• _Source records_:
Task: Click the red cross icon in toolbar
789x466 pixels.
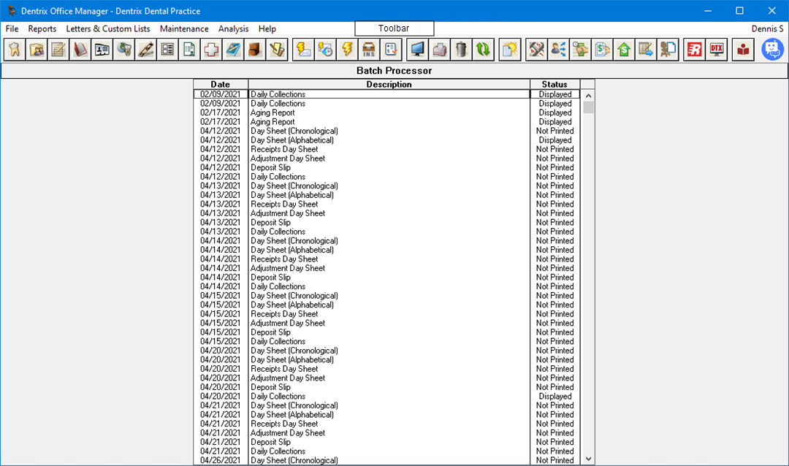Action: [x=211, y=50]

==

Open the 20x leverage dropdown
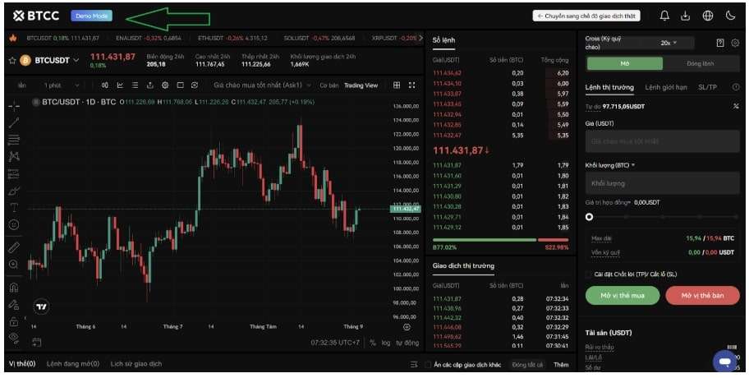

==

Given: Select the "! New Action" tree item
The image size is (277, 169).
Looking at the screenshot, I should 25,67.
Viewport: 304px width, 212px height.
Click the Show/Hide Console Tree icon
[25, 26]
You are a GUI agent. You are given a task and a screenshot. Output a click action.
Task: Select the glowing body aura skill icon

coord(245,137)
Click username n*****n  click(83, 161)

• _What you will do_: Of the entries listed above, reproduce only the lines starting at the line containing "Task: Select the glowing body aura skill icon" and ending at the line containing "Click username n*****n". Include both, exactly as they stand.

• _Solution to the problem_:
Task: Select the glowing body aura skill icon

coord(245,137)
Click username n*****n  click(83, 161)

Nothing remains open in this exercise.